Penting untuk mencari bantuan medis segera jika salah satu dari berikut ini terjadi:

  • Kejang berlangsung lebih dari lima menit.
  • Pernapasan atau keadaan kesadaran tidak kembali setelah kejang selesai.
  • Kejang kedua segera menyusul.
  • Pasien mengalami demam tinggi.
  • Dia merasa kelelahan.
  • Orang tersebut sedang hamil.
  • Orang tersebut menderita diabetes.
  • Orang tersebut terluka selama penyitaan.
  • Ini adalah serangan epilepsi pertama.

Orang yang berisiko

  • Orang dengan riwayat keluarga epilepsi. Keturunan bisa memainkan peran dalam beberapa bentuk epilepsi.
  • Orang yang menderita trauma pada otak akibat pukulan berat, stroke, meningitis, dll sedikit lebih berisiko.
  • Epilepsi lebih sering terjadi pada masa bayi dan setelah usia 60 tahun.
  • Orang dengan demensia (misalnya penyakit Alzheimer). Demensia dapat meningkatkan risiko epilepsi pada orang tua.
  • Orang dengan infeksi otak.

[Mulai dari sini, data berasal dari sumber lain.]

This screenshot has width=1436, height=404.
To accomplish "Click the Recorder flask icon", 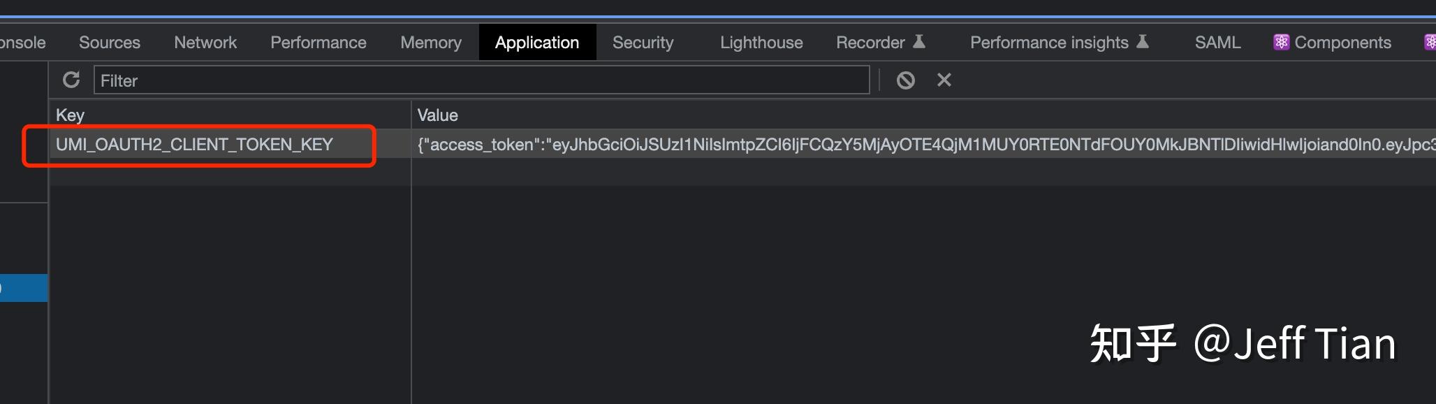I will (x=919, y=42).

Infeksi seperti meningitis, yang menyebabkan radang otak atau sumsum tulang belakang, dapat meningkatkan risiko epilepsi.

Diagnostik

Dokter akan meninjau gejala dan riwayat medis pasien dan melakukan beberapa tes untuk mendiagnosis epilepsi dan menentukan penyebab kejang.

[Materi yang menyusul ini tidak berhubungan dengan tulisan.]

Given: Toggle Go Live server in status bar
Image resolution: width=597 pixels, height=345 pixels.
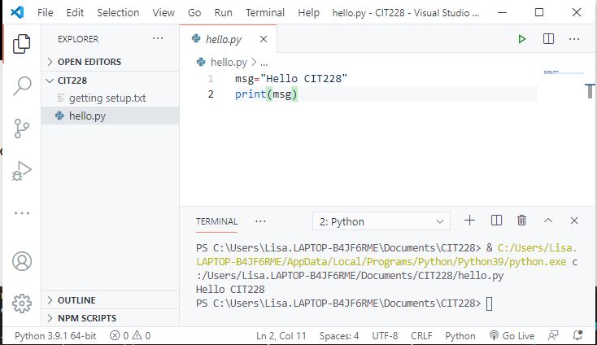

Pemeriksaan neurologis. Dokter akan menilai perilaku pasien, keterampilan motorik, fungsi mental, dan faktor lain yang akan menentukan jenis epilepsi.

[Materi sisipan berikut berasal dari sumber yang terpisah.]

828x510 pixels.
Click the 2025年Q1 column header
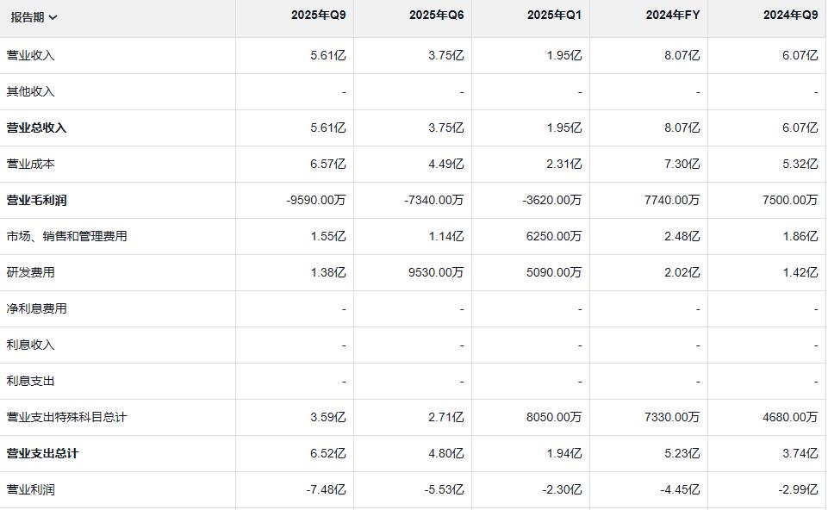(554, 15)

Tes darah. Sampel darah dapat diambil untuk mencari tanda-tanda infeksi, mutasi genetik, atau kondisi lain yang mungkin terkait dengan kejang.

Dokter mungkin juga menyarankan tes untuk mendeteksi kelainan pada otak, seperti:

 

  • Elektroensefalogram. Ini adalah tes yang paling umum digunakan untuk mendiagnosis epilepsi. Dalam tes ini, dokter menempatkan elektroda di kulit kepala pasien yang merekam aktivitas listrik otak.
  • Sebuah pemindai.
  • Sebuah tomografi. Tomografi menggunakan sinar-X untuk mendapatkan gambar otak. Dapat mengungkapkan kelainan yang akan menyebabkan kejang, seperti tumor, pendarahan, dan kista.
  • Pencitraan resonansi magnetik (MRI). MRI juga dapat mendeteksi lesi atau kelainan di otak yang dapat menyebabkan kejang.
  • Tomografi Emisi Positron (PET). PET menggunakan sejumlah kecil zat radioaktif yang disuntikkan ke pembuluh darah untuk melihat area aktif otak dan mendeteksi kelainan.
  • Computerized Single Photon Emission Tomography (SPECT). Jenis tes ini terutama digunakan jika MRI dan EEG belum mengidentifikasi asal kejang di otak.
  • Tes neuropsikologi. Tes ini memungkinkan dokter untuk menilai kinerja kognitif: memori, kelancaran, dll. Dan menentukan area otak mana yang terpengaruh.